Inst. 9.1.11, 9.2.26-7 and Culler 1981: 134-46). Thus it opens space within didactic poetry’s generally
veridical discourse for fiction: the poet is free to fashion the apostrophized “audience” as he likes, since
it is not present and unreal. The use of both address and apostrophe also creates a potential for
ambiguity: I argue that Virgil takes advantage by apostrophizing Octavian/Caesar as he will or might be
rather than addressing him as he is.
The distinction between apostrophe and address amends a schematic account of didactic poetry
offered by K. Volk. I start from Volk’s notion of “poetic simultaneity” as a characteristic of the genre: a
didactic poem enacts instruction—it is the poet speaking to one or more “students,” and so it “tells the
story of its own coming into being” (2002: 37-40, 120-39). Since Maecenas is no farmer, however, more
appropriate students are needed. Thus Volk must posit a “double discourse” in which the poet speaks in
turn to two audiences, both of which “exist inside the poem,” though the farmers cannot hear the words
directed to Maecenas (2002: 137-9). I agree that there is no sign of communication between the two, but
this demands a further, ontological distinction. The addressee is real with respect to the poet and
complicit in his project, that is, aware of the poem itself as a poem. With apostrophe, by contrast, the
poet invokes figures who are not present but rather imagined: these include farmers whom, though they
cannot be the poem’s real readers or hearers, the poet imagines as learners to serve the didactic premise.

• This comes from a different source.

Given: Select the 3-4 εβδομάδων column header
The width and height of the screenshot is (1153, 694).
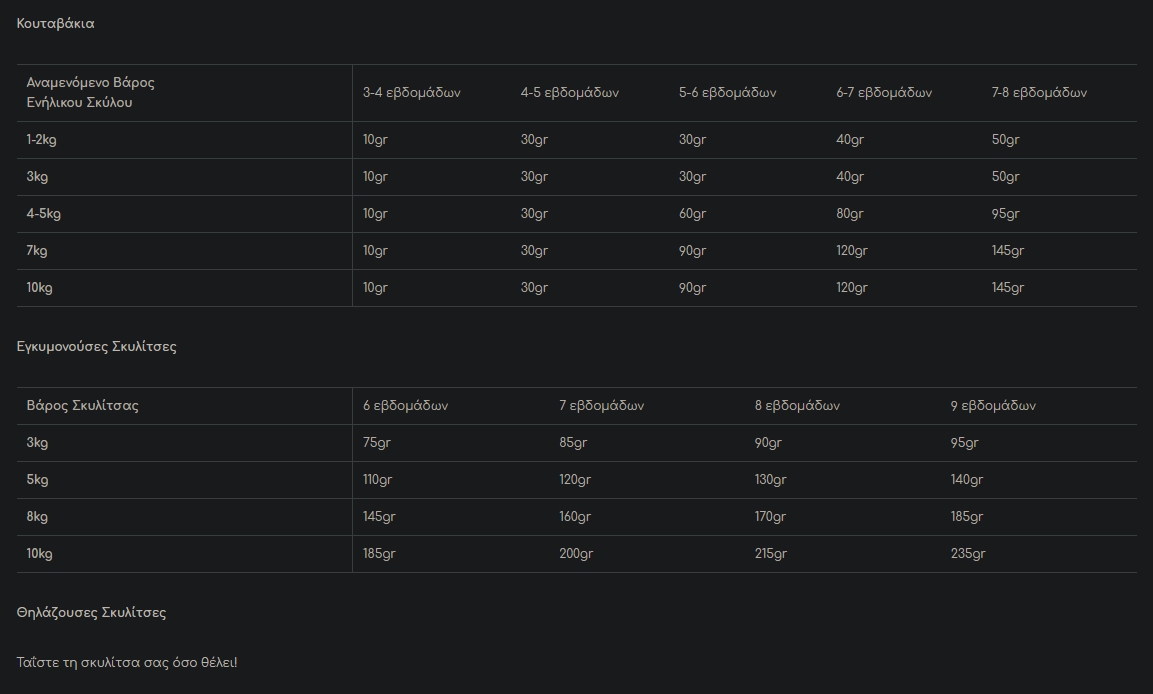Looking at the screenshot, I should 411,93.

An illustration lies in the opening of Georgics Book Two. First the poet speaks directly to his
“students” the farmers (discite ... agricolae, 35-6). Whereas these agricolae are positioned explicitly as
learners, the subsequent turn to Maecenas is a very different appeal: tuque ades inceptumque una
decurre laborem (29). Maecenas is truly “simultaneous” with the poem itself: his role as addressee
demands appreciation of, not the utility or the veracity of the material, but the poet’s work in progress;
his favor is sought via a nautical metaphor (pelagoque volans da vela patenti, 41) that emphasizes the
difference between the farmers’ labor and that of the poet, in which Maecenas is complicit. The well-
worn, Homeric “100 mouth” trope (42-4) for poetic effort further marks Maecenas’ role as that of a
learned reader. All this emphasizes the distinction between the student-farmers and the addressee, whose
concern is for the poem itself as an expression of aesthetic, ideological concerns.
The poem’s first appeal to Caesar is oriented towards a dubious future: tuque adeo, quem mox quae
sint habitura deorum / concilia incertum est ... Caesar (1.24-5). One might initially think of this as
flattery meant for another “simultaneous” reader or hearer of the poem. As the passage continues,
however, its fanciful character becomes more apparent when the poet imagines the divine offices
Octavian might someday hold: ipse tibi iam bracchia contrahit ardens / Scorpios et caeli iusta plus
parte reliquit (1.34-5). Thus Virgil splits the difference between address and apostrophe: Octavian is
potentially part of the poem’s genuine audience, but the poet also takes advantage of apostrophe’s fictive
potential in order to call attention to the imagined, or willed, quality of Caesarian pretensions to divinity.